◆ DIRECTIVES ◆
1. In the letter about Hittite's offering below, condense the paragraph beginning "Hittite believes that the repetition" into a short list that keeps its main facts.
2. Carry on the letter about Hittite's offering, starting right after its final sentence.

Hittite believes that the repetition in Note 17 of information which, as the
Staff points out, is already contained in several locations in the preliminary
prospectus, would not constitute a substantive change in the information already
disclosed, or a material change in the disclosure contained in the registration
statement at effectiveness. Hittite therefore believes that it may, in reliance
on Rule 430A, include this information in a form of final prospectus filed with
the Commission pursuant to Rule 424, and that no recirculation of a revised
preliminary prospectus should be necessary prior to effectiveness. Further, the
updating of the related narrative disclosure to provide price-related
information regarding the actual number of restricted stock awards in the final
prospectus filed under Rule 424 would also, in Hittite's view, be consistent
with permissible reliance on Rule 430A.




     If the Staff does not concur in these views, we would appreciate a chance
to discuss this at the earliest possible opportunity. For your information,
Hittite currently expects to price the offering on Thursday, July 21, 2005, and
will submit a formal acceleration request in due course.

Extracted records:
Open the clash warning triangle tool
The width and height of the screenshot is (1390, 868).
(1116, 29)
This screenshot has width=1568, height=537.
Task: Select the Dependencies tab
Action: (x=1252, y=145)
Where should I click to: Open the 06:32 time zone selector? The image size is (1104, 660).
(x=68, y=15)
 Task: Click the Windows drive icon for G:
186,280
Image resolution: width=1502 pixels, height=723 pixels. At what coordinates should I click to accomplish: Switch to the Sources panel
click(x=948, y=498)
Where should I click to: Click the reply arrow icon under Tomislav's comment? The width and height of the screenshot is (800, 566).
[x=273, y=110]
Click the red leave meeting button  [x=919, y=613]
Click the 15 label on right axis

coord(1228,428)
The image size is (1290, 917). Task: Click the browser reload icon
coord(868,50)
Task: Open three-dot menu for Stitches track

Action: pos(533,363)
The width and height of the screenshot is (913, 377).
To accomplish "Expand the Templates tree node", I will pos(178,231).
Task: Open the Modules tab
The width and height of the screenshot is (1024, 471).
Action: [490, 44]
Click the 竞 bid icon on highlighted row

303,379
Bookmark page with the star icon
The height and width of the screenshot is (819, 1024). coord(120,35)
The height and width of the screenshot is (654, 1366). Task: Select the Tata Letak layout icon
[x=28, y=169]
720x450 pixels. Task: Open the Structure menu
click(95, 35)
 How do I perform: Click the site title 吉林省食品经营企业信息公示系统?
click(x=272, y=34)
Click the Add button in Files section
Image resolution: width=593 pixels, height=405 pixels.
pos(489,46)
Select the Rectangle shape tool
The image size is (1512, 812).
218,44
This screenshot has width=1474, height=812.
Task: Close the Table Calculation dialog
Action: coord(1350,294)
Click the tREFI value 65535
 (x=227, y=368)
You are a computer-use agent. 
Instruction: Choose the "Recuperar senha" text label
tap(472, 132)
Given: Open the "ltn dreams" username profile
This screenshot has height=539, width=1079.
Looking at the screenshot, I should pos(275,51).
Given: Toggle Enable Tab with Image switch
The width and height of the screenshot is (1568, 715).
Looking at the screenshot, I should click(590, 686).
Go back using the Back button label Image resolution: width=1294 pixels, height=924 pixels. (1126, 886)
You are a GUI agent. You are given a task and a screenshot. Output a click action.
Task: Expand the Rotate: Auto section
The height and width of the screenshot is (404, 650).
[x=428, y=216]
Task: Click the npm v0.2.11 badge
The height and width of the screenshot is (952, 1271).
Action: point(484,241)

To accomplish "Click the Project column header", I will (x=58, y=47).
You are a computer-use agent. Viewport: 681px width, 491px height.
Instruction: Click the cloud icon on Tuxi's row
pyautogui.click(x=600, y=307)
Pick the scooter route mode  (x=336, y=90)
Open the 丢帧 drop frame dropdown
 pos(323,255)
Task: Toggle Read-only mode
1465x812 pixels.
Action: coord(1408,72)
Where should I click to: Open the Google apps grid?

◆ WRITTEN RESPONSES ◆
1.
- Repeating information in Note 17 that already appears in several places in the preliminary prospectus would not be a substantive change to what has been disclosed, nor a material change to the registration statement's disclosure at effectiveness.
- So Hittite believes it may rely on Rule 430A to include this information in a final prospectus filed under Rule 424.
- No revised preliminary prospectus would need to be recirculated before effectiveness.
- Hittite also holds that updating the related narrative with price-related information on the actual number of restricted stock awards in the Rule 424 final prospectus would fit permissible reliance on Rule 430A.

2.
     Hittite would be pleased to discuss the analysis presented herein with you
at your convenience. If you have any questions, of course, please feel free to
contact me directly at (617) 832-1160.

     Thank you for your continued assistance.


                                           Very truly yours,

                                           /s/ Robert Sweet
                                           ---------------------
                                           Robert W. Sweet, Jr.


RWS:nag

cc:   Eric Atallah
      Jay Mumford, Esq.
      William W. Boecke, Hittite Microwave Corporation
      Michael Papetti, PricewaterhouseCoopers LLP
      Matthew W. Sonsini, Esq., Wilson Sonsini Goodrich & Rosati, P.C.